Thursday, May 5, 2022

Probity

Probity (pronounced proh-bi-tee or prob-i-tee)

Integrity and uprightness; honesty.

1505-1515: From the Middle English probite (tried virtue or integrity, strict honesty), from the Middle French probité, from probitatem (nominative probitās (uprightness, honesty), from probus (virtuous, good, excellent, honest).  The construct of the Latin probitās was prob(us) (upright; worthy, good) + itās (the -itas suffix was from the Proto-Italic -itāts & -otāts (-tās added to i-stems or o-stems, later used freely) and ultimately from the primitive Indo-European -tehats.  The noun plural is probities.  Synonyms include (variously according to context) godliness, goodness, honor, righteousness, saintliness, uprightness & virtue; the antonym which best catches the sense is probably wickedness.

Quia suam uxorem etiam suspicione vacare vellet

Pompeia was (probably the second) wife of Julius Caesar (100–44 BC; Roman general & dictator 49-44 BC) who Caesar married in 67 BC.  In 63 BC Caesar was elected to the position of Pontifex Maximus (head priest of the Roman state church), a perk of which was a grand house on the Via Sacra and it was there in 62 BC that Pompeia hosted the festival of the Bona Dea (the good goddess), an event no man was allowed to attend.  However a young man called Publius Clodius Pulcher, disguised as a woman, managed to enter the house, his purpose the seduction of Pompeia.

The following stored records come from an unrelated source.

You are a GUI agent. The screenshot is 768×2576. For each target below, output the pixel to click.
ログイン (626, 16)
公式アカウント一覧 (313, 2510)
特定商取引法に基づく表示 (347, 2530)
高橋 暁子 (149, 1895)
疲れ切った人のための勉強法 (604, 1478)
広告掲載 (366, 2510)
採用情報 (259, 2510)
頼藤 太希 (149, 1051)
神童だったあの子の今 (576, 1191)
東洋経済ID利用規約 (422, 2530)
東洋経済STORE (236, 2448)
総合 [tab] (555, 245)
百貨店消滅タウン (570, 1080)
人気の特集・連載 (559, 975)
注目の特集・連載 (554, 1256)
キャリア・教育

Discovered early in the event, he was arrested and Caesar immediately divorced Pompeia.  The young man was prosecuted for sacrilege but when called as a witness, Caesar disavowed any knowledge of the events and declined to offer any evidence against Clodius who was therefore acquitted.  Pompeia assured her husband her honor hadn’t been violated which her husband believed but when asked by the prosecutor why therefore he'd divorced her, Caesar's answer was that his wife couldn't be even under suspicion and there must be no doubt as to the probity of Caesar's wife.

From this passed into use the phrase attributed to Julius Caesar by the Greek (later Roman) historian Plutarch (circa 46–circa 124): quia suam uxorem etiam suspicione vacare vellet (because he should wish even his wife to be free from suspicion) which is translated usually as "because Caesar's wife must be above suspicion", and the expression of womanly virtue therefore being understood as "acting with the probity of Caesar's wife".

Many subsequent Caesars have benefited from the probity of their wives, their rectitude not always appreciated or reciprocated.